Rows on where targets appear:
↓↓↓

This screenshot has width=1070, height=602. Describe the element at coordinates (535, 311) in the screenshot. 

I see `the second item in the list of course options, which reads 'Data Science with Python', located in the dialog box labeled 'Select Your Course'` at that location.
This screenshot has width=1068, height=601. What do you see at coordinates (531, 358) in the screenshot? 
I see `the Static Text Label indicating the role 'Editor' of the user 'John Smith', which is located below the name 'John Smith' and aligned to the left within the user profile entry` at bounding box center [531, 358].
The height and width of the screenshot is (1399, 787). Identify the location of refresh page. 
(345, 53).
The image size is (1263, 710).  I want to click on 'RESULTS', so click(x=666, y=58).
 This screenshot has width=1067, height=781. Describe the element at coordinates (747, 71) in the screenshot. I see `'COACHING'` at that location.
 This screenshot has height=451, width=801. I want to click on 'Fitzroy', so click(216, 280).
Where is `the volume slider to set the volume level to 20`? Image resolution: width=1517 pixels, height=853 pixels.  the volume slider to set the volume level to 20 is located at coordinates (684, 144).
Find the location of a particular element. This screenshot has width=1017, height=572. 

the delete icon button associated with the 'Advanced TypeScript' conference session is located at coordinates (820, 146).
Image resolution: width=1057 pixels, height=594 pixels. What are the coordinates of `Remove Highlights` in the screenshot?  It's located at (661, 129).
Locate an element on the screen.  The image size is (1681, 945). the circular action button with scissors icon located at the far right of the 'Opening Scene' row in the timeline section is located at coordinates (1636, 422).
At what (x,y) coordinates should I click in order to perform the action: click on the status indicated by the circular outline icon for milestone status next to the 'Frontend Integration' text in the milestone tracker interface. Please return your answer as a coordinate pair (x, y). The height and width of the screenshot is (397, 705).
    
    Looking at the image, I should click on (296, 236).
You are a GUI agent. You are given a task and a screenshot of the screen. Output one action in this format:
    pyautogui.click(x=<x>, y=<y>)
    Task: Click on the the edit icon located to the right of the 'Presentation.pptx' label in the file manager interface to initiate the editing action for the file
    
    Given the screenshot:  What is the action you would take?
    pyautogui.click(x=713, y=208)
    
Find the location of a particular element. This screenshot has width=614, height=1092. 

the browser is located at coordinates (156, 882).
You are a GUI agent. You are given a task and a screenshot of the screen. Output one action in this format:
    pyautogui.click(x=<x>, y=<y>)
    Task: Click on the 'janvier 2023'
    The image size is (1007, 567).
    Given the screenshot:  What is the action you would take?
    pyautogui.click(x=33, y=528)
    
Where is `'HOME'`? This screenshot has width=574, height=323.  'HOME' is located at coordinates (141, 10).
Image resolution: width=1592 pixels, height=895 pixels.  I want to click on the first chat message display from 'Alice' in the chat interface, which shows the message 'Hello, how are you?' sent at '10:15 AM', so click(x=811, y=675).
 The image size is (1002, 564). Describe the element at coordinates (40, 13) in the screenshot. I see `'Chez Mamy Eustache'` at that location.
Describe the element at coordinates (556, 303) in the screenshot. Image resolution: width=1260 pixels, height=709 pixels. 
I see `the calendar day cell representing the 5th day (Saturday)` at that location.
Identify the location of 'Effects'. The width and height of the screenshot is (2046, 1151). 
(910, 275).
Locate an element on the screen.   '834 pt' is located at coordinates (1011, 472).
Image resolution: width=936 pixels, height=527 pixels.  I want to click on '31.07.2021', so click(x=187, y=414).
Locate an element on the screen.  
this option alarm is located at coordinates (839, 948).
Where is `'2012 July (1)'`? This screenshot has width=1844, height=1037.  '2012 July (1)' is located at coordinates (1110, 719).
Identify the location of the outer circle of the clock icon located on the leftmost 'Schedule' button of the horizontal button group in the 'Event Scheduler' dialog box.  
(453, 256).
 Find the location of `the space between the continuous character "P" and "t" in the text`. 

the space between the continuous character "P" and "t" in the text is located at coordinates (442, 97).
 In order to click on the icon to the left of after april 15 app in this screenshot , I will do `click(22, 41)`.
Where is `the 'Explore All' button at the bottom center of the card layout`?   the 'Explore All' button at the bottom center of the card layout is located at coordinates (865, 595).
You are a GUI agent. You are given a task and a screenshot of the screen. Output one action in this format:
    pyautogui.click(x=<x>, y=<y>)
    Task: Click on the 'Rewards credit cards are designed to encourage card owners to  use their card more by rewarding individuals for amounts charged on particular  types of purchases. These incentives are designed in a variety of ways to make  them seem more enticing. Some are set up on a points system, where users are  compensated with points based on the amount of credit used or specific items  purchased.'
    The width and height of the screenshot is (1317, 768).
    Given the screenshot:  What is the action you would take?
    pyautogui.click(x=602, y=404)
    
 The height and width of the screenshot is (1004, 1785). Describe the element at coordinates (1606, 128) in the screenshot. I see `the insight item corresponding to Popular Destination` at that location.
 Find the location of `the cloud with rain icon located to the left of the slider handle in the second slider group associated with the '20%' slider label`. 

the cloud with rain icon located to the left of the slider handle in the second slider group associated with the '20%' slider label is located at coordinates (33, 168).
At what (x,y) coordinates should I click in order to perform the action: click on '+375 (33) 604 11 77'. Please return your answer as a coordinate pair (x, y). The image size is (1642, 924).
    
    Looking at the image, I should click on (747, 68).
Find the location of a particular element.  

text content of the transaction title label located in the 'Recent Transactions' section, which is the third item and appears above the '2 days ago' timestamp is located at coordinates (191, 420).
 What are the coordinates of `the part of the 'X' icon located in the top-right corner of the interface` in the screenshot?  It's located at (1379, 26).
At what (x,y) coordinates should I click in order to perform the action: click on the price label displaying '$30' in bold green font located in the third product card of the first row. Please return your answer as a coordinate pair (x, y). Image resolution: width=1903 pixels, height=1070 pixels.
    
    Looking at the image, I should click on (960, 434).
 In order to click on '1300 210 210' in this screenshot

↑↑↑

REQUIRED WORK: Please rewrite the records above, changing every "Image resolution" to "Display resolution" and leaving all else as it is.

SOLUTION TO THE PROBLEM:
This screenshot has width=1070, height=602. Describe the element at coordinates (535, 311) in the screenshot. 

I see `the second item in the list of course options, which reads 'Data Science with Python', located in the dialog box labeled 'Select Your Course'` at that location.
This screenshot has width=1068, height=601. What do you see at coordinates (531, 358) in the screenshot? 
I see `the Static Text Label indicating the role 'Editor' of the user 'John Smith', which is located below the name 'John Smith' and aligned to the left within the user profile entry` at bounding box center [531, 358].
The height and width of the screenshot is (1399, 787). Identify the location of refresh page. 
(345, 53).
The image size is (1263, 710).  I want to click on 'RESULTS', so click(x=666, y=58).
 This screenshot has width=1067, height=781. Describe the element at coordinates (747, 71) in the screenshot. I see `'COACHING'` at that location.
 This screenshot has height=451, width=801. I want to click on 'Fitzroy', so click(216, 280).
Where is `the volume slider to set the volume level to 20`? Display resolution: width=1517 pixels, height=853 pixels.  the volume slider to set the volume level to 20 is located at coordinates (684, 144).
Find the location of a particular element. This screenshot has width=1017, height=572. 

the delete icon button associated with the 'Advanced TypeScript' conference session is located at coordinates (820, 146).
Display resolution: width=1057 pixels, height=594 pixels. What are the coordinates of `Remove Highlights` in the screenshot?  It's located at (661, 129).
Locate an element on the screen.  The image size is (1681, 945). the circular action button with scissors icon located at the far right of the 'Opening Scene' row in the timeline section is located at coordinates (1636, 422).
At what (x,y) coordinates should I click in order to perform the action: click on the status indicated by the circular outline icon for milestone status next to the 'Frontend Integration' text in the milestone tracker interface. Please return your answer as a coordinate pair (x, y). The height and width of the screenshot is (397, 705).
    
    Looking at the image, I should click on (296, 236).
You are a GUI agent. You are given a task and a screenshot of the screen. Output one action in this format:
    pyautogui.click(x=<x>, y=<y>)
    Task: Click on the the edit icon located to the right of the 'Presentation.pptx' label in the file manager interface to initiate the editing action for the file
    
    Given the screenshot:  What is the action you would take?
    pyautogui.click(x=713, y=208)
    
Find the location of a particular element. This screenshot has width=614, height=1092. 

the browser is located at coordinates (156, 882).
You are a GUI agent. You are given a task and a screenshot of the screen. Output one action in this format:
    pyautogui.click(x=<x>, y=<y>)
    Task: Click on the 'janvier 2023'
    The image size is (1007, 567).
    Given the screenshot:  What is the action you would take?
    pyautogui.click(x=33, y=528)
    
Where is `'HOME'`? This screenshot has width=574, height=323.  'HOME' is located at coordinates (141, 10).
Display resolution: width=1592 pixels, height=895 pixels.  I want to click on the first chat message display from 'Alice' in the chat interface, which shows the message 'Hello, how are you?' sent at '10:15 AM', so click(x=811, y=675).
 The image size is (1002, 564). Describe the element at coordinates (40, 13) in the screenshot. I see `'Chez Mamy Eustache'` at that location.
Describe the element at coordinates (556, 303) in the screenshot. Display resolution: width=1260 pixels, height=709 pixels. 
I see `the calendar day cell representing the 5th day (Saturday)` at that location.
Identify the location of 'Effects'. The width and height of the screenshot is (2046, 1151). 
(910, 275).
Locate an element on the screen.   '834 pt' is located at coordinates (1011, 472).
Display resolution: width=936 pixels, height=527 pixels.  I want to click on '31.07.2021', so click(x=187, y=414).
Locate an element on the screen.  
this option alarm is located at coordinates (839, 948).
Where is `'2012 July (1)'`? This screenshot has width=1844, height=1037.  '2012 July (1)' is located at coordinates (1110, 719).
Identify the location of the outer circle of the clock icon located on the leftmost 'Schedule' button of the horizontal button group in the 'Event Scheduler' dialog box.  
(453, 256).
 Find the location of `the space between the continuous character "P" and "t" in the text`. 

the space between the continuous character "P" and "t" in the text is located at coordinates (442, 97).
 In order to click on the icon to the left of after april 15 app in this screenshot , I will do `click(22, 41)`.
Where is `the 'Explore All' button at the bottom center of the card layout`?   the 'Explore All' button at the bottom center of the card layout is located at coordinates (865, 595).
You are a GUI agent. You are given a task and a screenshot of the screen. Output one action in this format:
    pyautogui.click(x=<x>, y=<y>)
    Task: Click on the 'Rewards credit cards are designed to encourage card owners to  use their card more by rewarding individuals for amounts charged on particular  types of purchases. These incentives are designed in a variety of ways to make  them seem more enticing. Some are set up on a points system, where users are  compensated with points based on the amount of credit used or specific items  purchased.'
    The width and height of the screenshot is (1317, 768).
    Given the screenshot:  What is the action you would take?
    pyautogui.click(x=602, y=404)
    
 The height and width of the screenshot is (1004, 1785). Describe the element at coordinates (1606, 128) in the screenshot. I see `the insight item corresponding to Popular Destination` at that location.
 Find the location of `the cloud with rain icon located to the left of the slider handle in the second slider group associated with the '20%' slider label`. 

the cloud with rain icon located to the left of the slider handle in the second slider group associated with the '20%' slider label is located at coordinates (33, 168).
At what (x,y) coordinates should I click in order to perform the action: click on '+375 (33) 604 11 77'. Please return your answer as a coordinate pair (x, y). The image size is (1642, 924).
    
    Looking at the image, I should click on (747, 68).
Find the location of a particular element.  

text content of the transaction title label located in the 'Recent Transactions' section, which is the third item and appears above the '2 days ago' timestamp is located at coordinates (191, 420).
 What are the coordinates of `the part of the 'X' icon located in the top-right corner of the interface` in the screenshot?  It's located at (1379, 26).
At what (x,y) coordinates should I click in order to perform the action: click on the price label displaying '$30' in bold green font located in the third product card of the first row. Please return your answer as a coordinate pair (x, y). Display resolution: width=1903 pixels, height=1070 pixels.
    
    Looking at the image, I should click on (960, 434).
 In order to click on '1300 210 210' in this screenshot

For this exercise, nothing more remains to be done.